Records drawn from a dataset:
►

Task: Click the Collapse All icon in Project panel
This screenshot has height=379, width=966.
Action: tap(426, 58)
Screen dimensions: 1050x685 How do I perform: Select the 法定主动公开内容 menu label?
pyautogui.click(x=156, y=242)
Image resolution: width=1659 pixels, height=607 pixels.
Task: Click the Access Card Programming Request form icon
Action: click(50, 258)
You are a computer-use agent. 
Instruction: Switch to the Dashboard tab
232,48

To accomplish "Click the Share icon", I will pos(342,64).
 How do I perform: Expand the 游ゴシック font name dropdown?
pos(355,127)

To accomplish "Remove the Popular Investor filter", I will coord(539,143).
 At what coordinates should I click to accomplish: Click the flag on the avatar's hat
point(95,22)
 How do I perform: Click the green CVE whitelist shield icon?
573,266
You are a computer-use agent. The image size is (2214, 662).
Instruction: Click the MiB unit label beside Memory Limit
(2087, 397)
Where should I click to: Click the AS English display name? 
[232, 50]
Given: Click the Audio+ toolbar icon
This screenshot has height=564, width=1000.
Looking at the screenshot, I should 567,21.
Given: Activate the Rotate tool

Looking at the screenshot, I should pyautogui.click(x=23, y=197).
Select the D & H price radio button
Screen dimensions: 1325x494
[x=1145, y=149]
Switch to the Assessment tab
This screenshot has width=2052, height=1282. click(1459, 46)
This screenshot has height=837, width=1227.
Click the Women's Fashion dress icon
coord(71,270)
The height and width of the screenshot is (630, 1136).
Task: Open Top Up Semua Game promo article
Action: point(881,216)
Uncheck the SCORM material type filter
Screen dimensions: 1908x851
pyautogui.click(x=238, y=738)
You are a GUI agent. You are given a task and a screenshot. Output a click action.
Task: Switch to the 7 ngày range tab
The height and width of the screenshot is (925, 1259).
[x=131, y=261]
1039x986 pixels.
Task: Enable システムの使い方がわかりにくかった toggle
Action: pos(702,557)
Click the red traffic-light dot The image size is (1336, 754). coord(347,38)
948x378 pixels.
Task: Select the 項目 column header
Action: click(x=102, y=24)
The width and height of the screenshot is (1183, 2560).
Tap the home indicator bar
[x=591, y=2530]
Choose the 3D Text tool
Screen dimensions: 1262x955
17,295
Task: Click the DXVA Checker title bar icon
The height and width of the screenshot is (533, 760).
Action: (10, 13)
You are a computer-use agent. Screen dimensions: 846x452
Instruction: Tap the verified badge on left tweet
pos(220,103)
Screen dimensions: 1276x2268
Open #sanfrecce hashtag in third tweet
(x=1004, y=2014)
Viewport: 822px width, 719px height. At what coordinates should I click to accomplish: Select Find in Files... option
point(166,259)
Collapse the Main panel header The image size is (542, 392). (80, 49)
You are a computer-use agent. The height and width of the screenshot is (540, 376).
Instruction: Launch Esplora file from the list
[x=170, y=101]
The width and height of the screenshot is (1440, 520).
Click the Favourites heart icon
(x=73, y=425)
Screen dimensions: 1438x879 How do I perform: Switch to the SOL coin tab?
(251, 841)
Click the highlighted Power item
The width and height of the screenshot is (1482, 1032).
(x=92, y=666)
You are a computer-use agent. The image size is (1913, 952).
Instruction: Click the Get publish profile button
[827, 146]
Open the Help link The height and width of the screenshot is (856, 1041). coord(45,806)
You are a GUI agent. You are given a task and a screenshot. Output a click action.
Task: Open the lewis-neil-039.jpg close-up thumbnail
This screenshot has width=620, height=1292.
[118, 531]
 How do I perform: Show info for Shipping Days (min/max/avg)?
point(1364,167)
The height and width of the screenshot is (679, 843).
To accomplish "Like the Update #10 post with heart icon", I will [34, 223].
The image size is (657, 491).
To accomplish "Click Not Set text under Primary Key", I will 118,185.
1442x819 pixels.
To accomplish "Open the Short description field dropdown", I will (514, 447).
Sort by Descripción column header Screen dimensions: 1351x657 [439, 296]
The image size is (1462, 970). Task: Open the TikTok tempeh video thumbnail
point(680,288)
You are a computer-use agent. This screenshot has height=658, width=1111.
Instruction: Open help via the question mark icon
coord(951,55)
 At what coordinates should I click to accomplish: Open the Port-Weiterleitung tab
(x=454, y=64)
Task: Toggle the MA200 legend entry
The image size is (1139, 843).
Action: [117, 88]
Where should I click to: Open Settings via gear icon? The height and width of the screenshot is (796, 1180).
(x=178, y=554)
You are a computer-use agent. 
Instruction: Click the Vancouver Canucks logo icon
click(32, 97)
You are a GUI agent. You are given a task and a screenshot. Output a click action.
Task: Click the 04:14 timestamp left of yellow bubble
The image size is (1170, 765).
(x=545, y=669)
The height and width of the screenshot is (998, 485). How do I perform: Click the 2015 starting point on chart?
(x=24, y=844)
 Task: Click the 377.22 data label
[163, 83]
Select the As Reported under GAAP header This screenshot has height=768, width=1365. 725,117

◄

Prompt: Print, exactly as written, the first line of the records above and each line after it until the line with "Task: Switch to the 7 ngày range tab", which is printed too.

Output below:
Task: Click the Collapse All icon in Project panel
This screenshot has height=379, width=966.
Action: tap(426, 58)
Screen dimensions: 1050x685 How do I perform: Select the 法定主动公开内容 menu label?
pyautogui.click(x=156, y=242)
Image resolution: width=1659 pixels, height=607 pixels.
Task: Click the Access Card Programming Request form icon
Action: click(50, 258)
You are a computer-use agent. 
Instruction: Switch to the Dashboard tab
232,48

To accomplish "Click the Share icon", I will pos(342,64).
 How do I perform: Expand the 游ゴシック font name dropdown?
pos(355,127)

To accomplish "Remove the Popular Investor filter", I will coord(539,143).
 At what coordinates should I click to accomplish: Click the flag on the avatar's hat
point(95,22)
 How do I perform: Click the green CVE whitelist shield icon?
573,266
You are a computer-use agent. The image size is (2214, 662).
Instruction: Click the MiB unit label beside Memory Limit
(2087, 397)
Where should I click to: Click the AS English display name? 
[232, 50]
Given: Click the Audio+ toolbar icon
This screenshot has height=564, width=1000.
Looking at the screenshot, I should 567,21.
Given: Activate the Rotate tool

Looking at the screenshot, I should pyautogui.click(x=23, y=197).
Select the D & H price radio button
Screen dimensions: 1325x494
[x=1145, y=149]
Switch to the Assessment tab
This screenshot has width=2052, height=1282. click(1459, 46)
This screenshot has height=837, width=1227.
Click the Women's Fashion dress icon
coord(71,270)
The height and width of the screenshot is (630, 1136).
Task: Open Top Up Semua Game promo article
Action: point(881,216)
Uncheck the SCORM material type filter
Screen dimensions: 1908x851
pyautogui.click(x=238, y=738)
You are a GUI agent. You are given a task and a screenshot. Output a click action.
Task: Switch to the 7 ngày range tab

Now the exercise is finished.